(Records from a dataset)

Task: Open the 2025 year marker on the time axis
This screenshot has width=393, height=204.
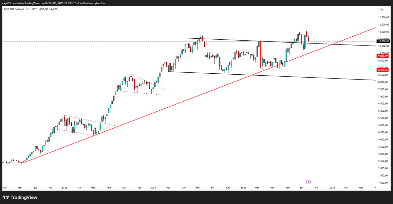Action: (x=243, y=188)
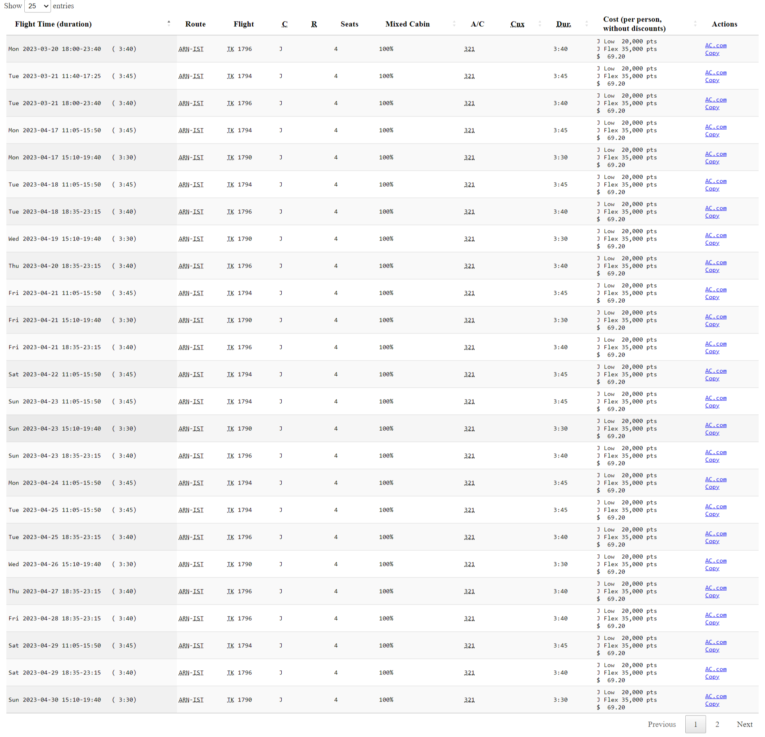Screen dimensions: 765x737
Task: Sort by the Flight Time column arrow
Action: click(x=169, y=23)
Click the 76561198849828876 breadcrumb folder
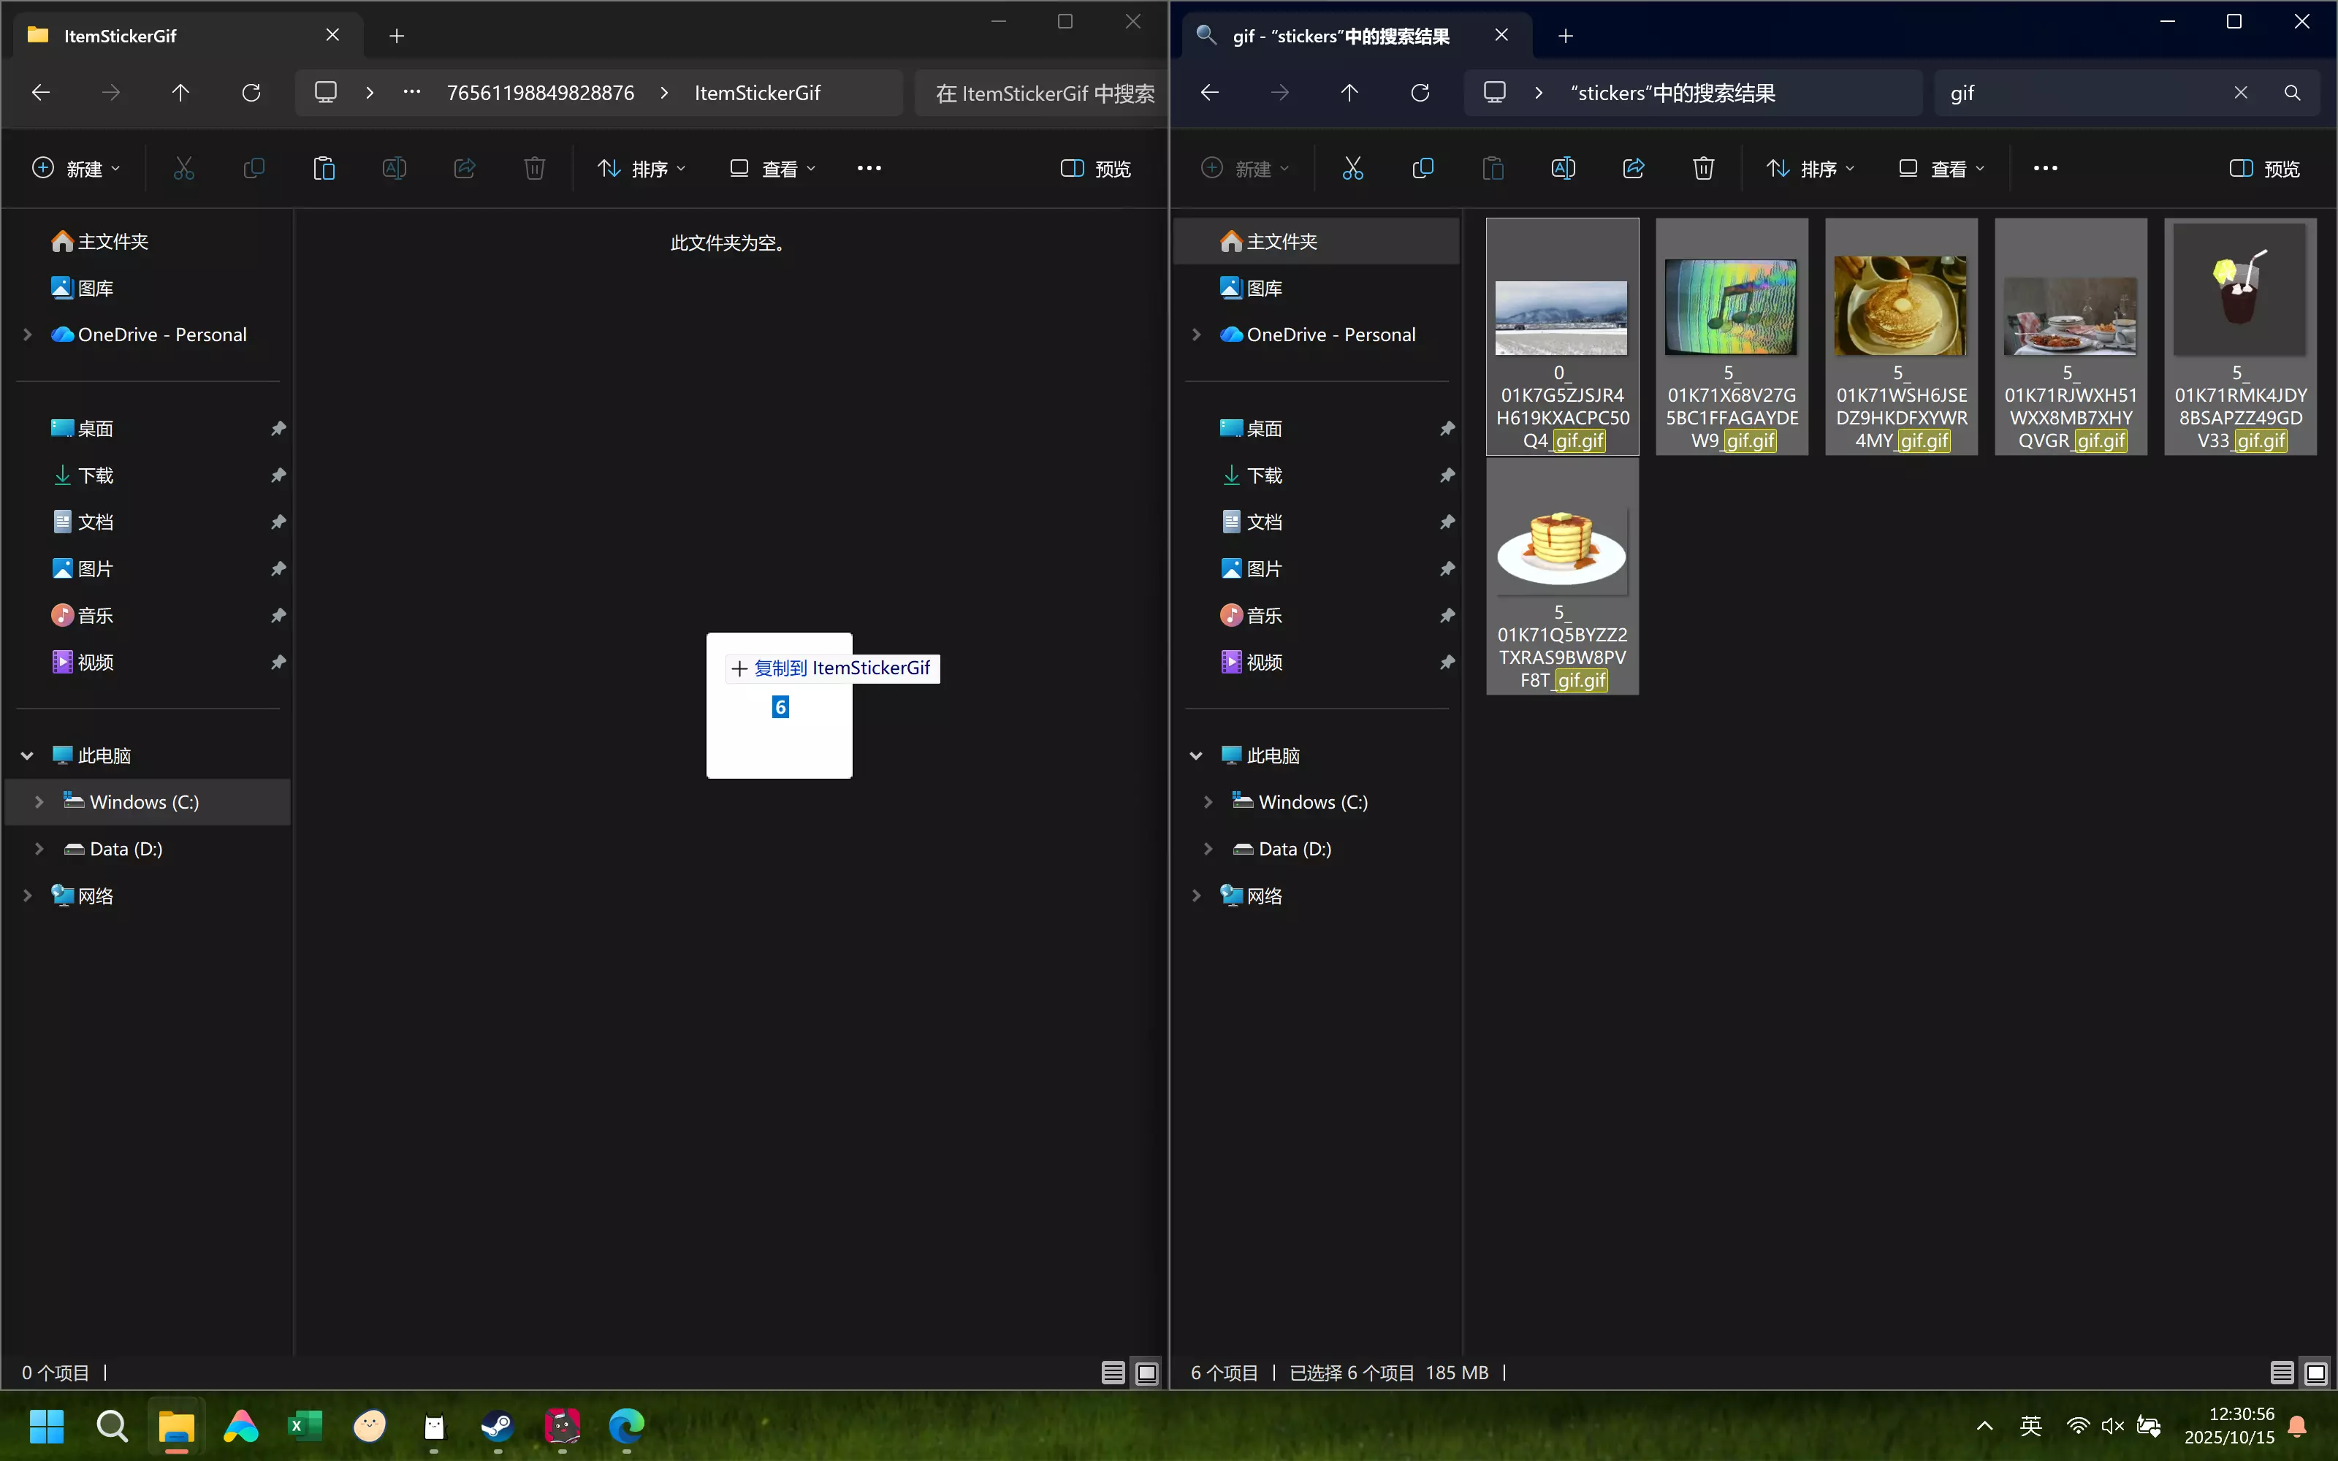The image size is (2338, 1461). [540, 93]
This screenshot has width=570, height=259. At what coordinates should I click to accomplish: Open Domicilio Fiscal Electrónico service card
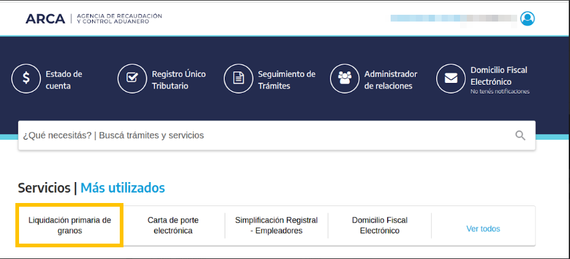click(380, 226)
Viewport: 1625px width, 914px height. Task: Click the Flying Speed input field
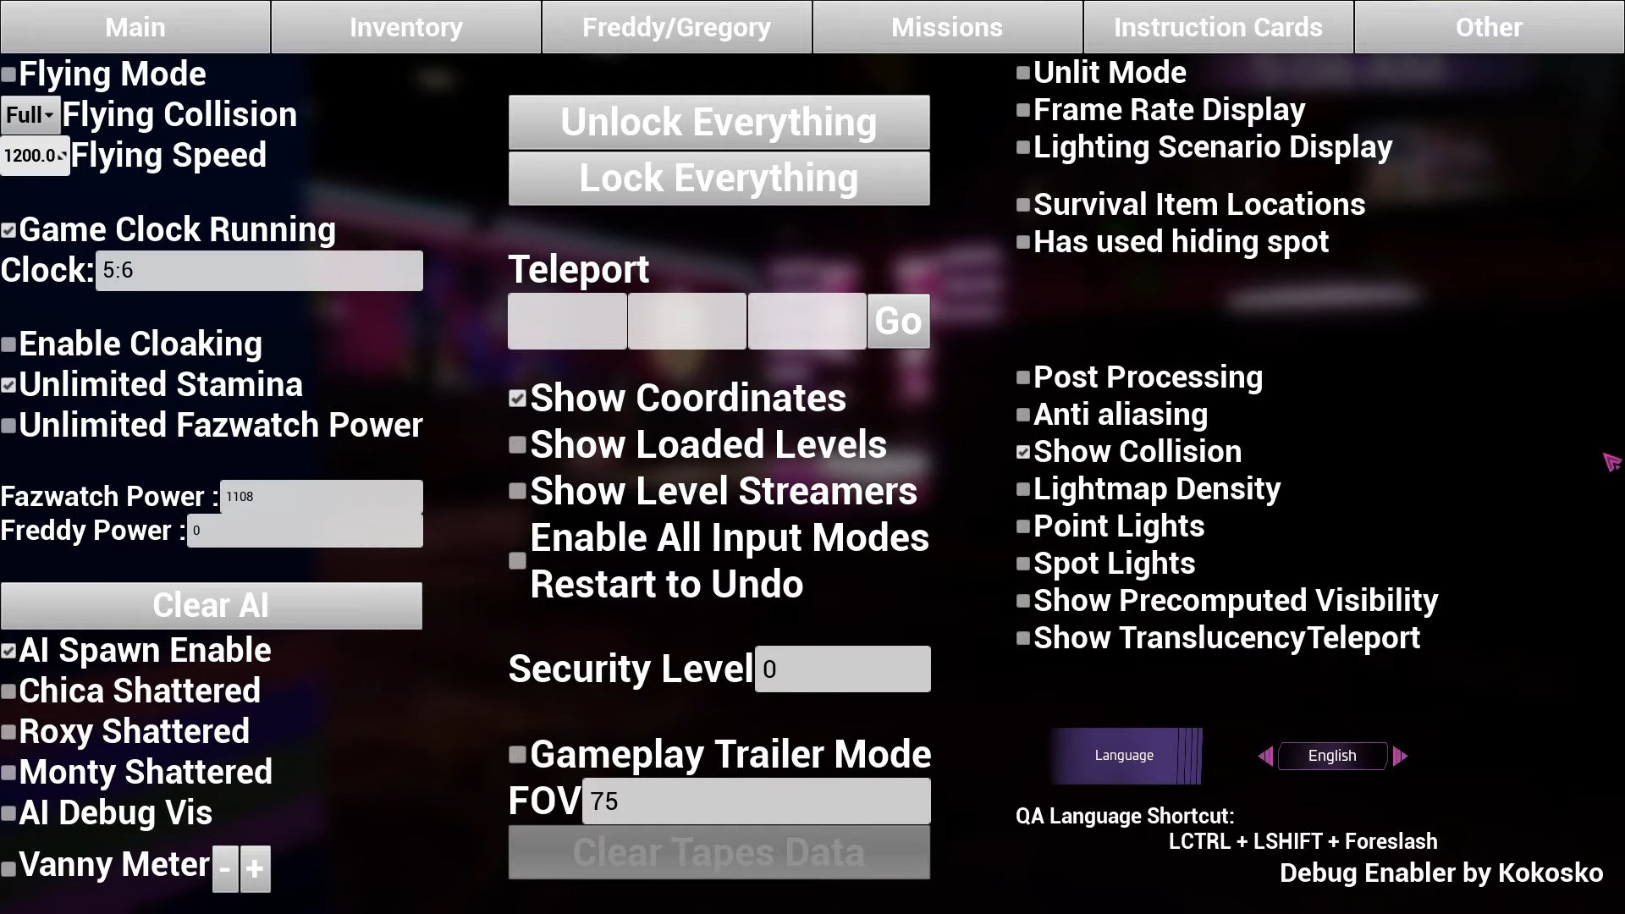click(34, 155)
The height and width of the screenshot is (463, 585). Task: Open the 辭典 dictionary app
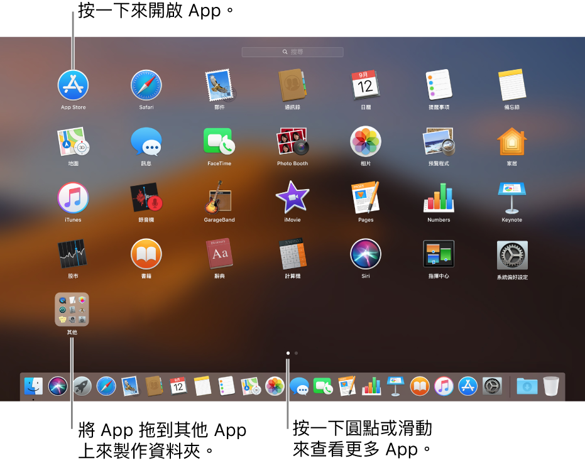pos(219,254)

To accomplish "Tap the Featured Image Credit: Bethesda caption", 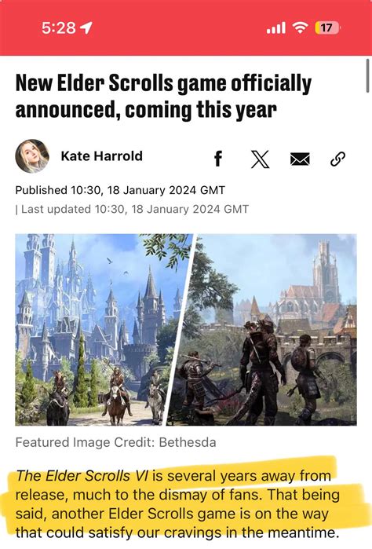I will [116, 442].
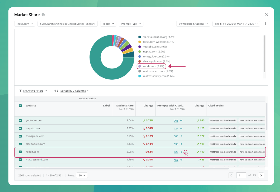This screenshot has height=192, width=280.
Task: Click the arrow icon beside 525 prompts
Action: [x=181, y=152]
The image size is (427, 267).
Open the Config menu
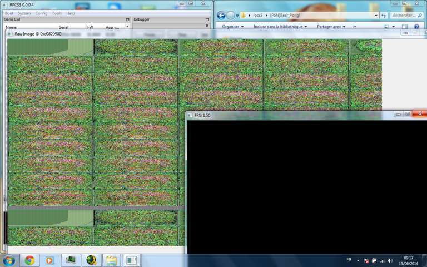click(41, 13)
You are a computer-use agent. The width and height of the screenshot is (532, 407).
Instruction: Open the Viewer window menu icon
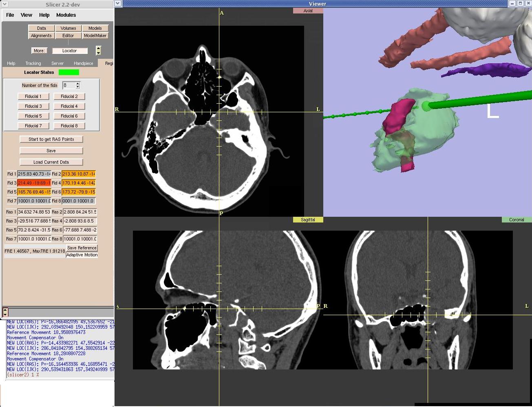118,3
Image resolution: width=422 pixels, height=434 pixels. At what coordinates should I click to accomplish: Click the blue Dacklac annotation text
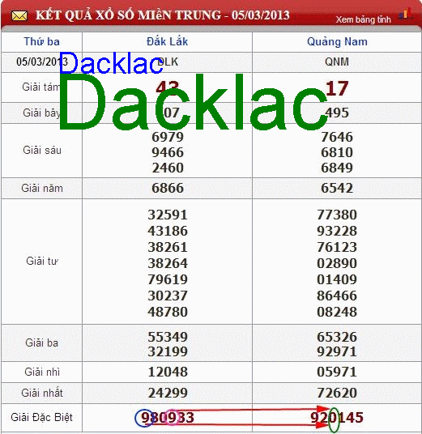pyautogui.click(x=111, y=63)
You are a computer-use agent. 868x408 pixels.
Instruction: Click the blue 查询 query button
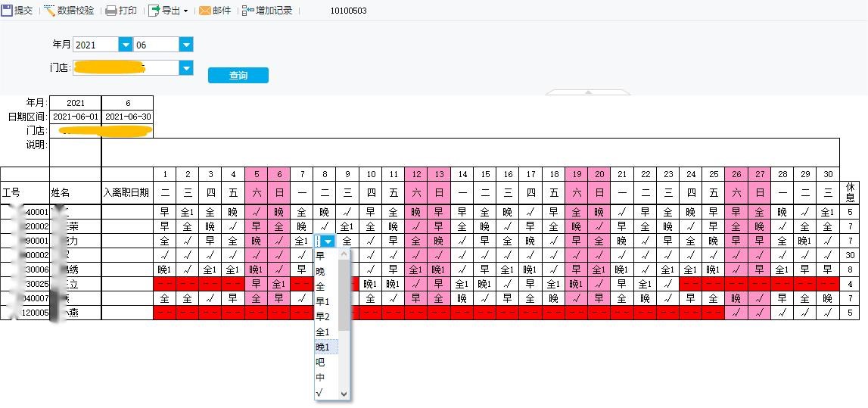coord(238,76)
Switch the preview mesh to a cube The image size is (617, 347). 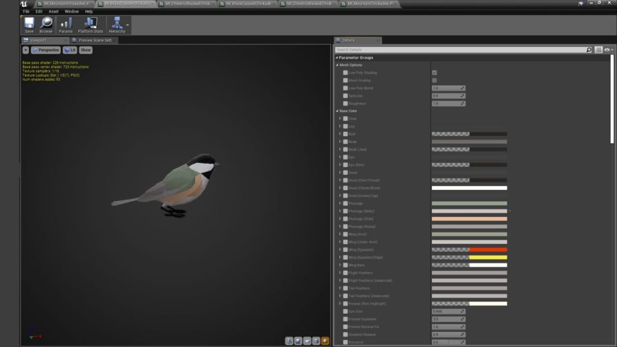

▶ _Exercise prompt_: Format the rows above as a numbered list, from the line with "Click the 76561198849828876 breadcrumb folder" up to and including the line with "click(380, 226)", skipping blank lines. Omit the pictures from your answer.

▶ _Solution to the problem_:
1. Click the 76561198849828876 breadcrumb folder
2. The image size is (2338, 1461). [540, 93]
3. This screenshot has width=570, height=259. At what coordinates should I click to accomplish: Open Domicilio Fiscal Electrónico service card
4. click(380, 226)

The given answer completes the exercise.